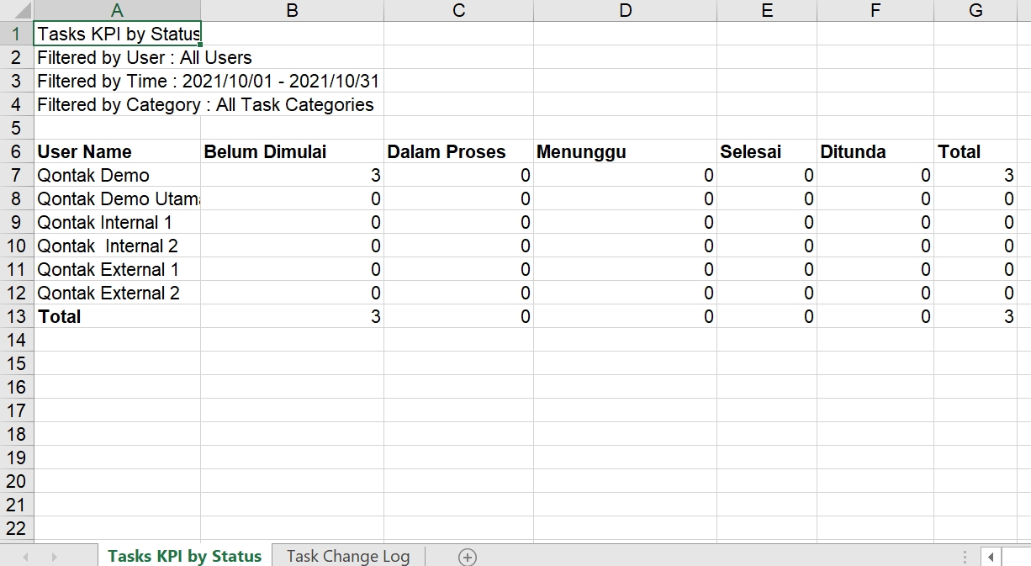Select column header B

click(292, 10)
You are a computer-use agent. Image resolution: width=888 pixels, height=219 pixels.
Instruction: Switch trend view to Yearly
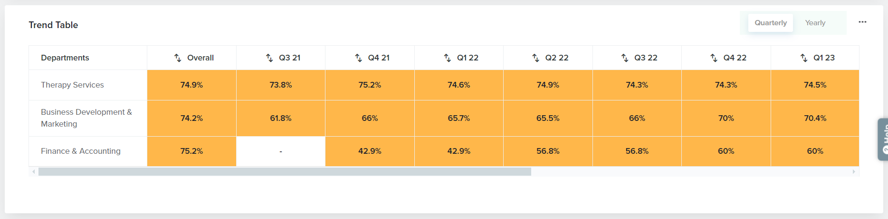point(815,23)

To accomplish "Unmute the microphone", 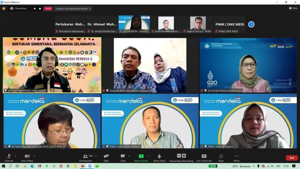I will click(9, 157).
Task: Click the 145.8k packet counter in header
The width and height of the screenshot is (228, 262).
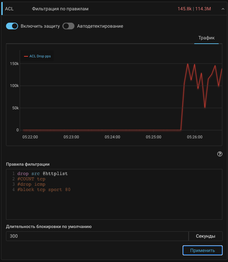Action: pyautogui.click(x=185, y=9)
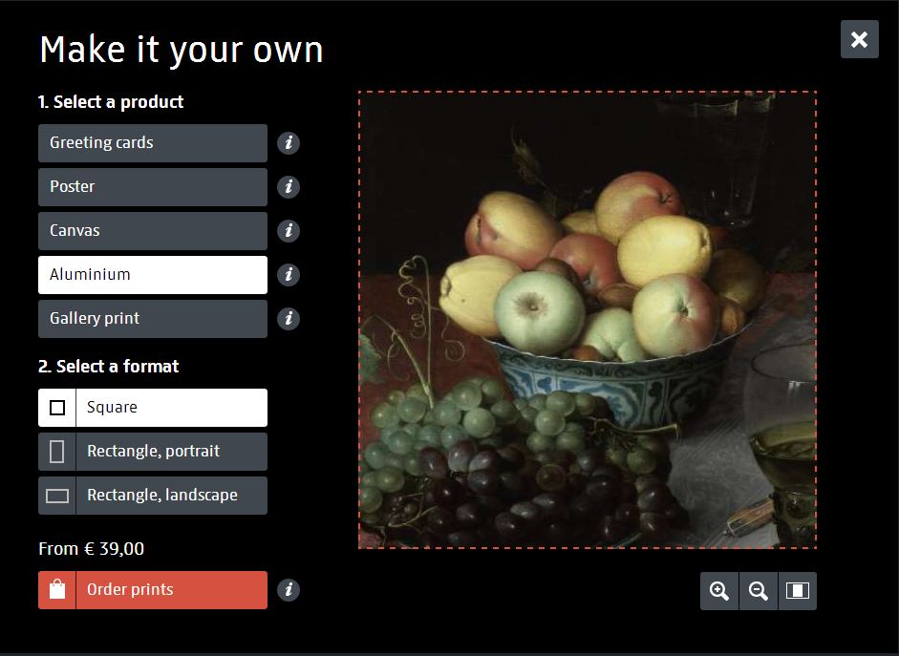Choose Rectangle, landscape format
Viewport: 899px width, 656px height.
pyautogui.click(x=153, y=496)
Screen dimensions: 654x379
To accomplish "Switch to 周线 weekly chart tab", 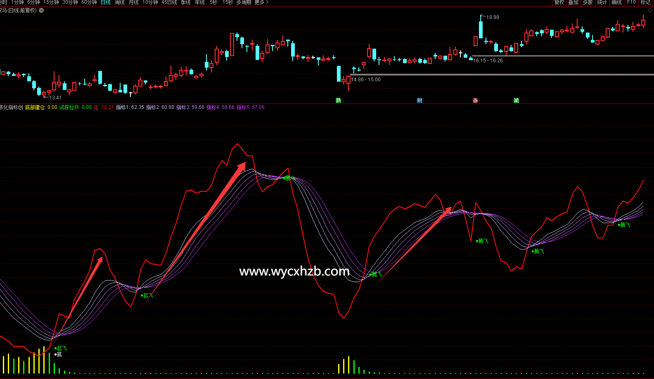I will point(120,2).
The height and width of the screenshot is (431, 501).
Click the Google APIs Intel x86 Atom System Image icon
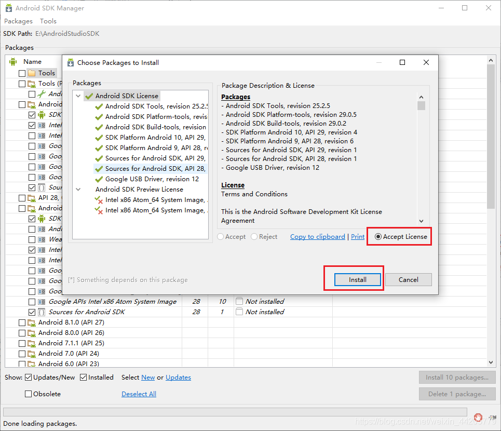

------------------------

Pick out all lines from the data above in which the word "Image" appears.

You are a computer-use agent. Image resolution: width=888 pixels, height=219 pixels.
Click the Google APIs Intel x86 Atom System Image icon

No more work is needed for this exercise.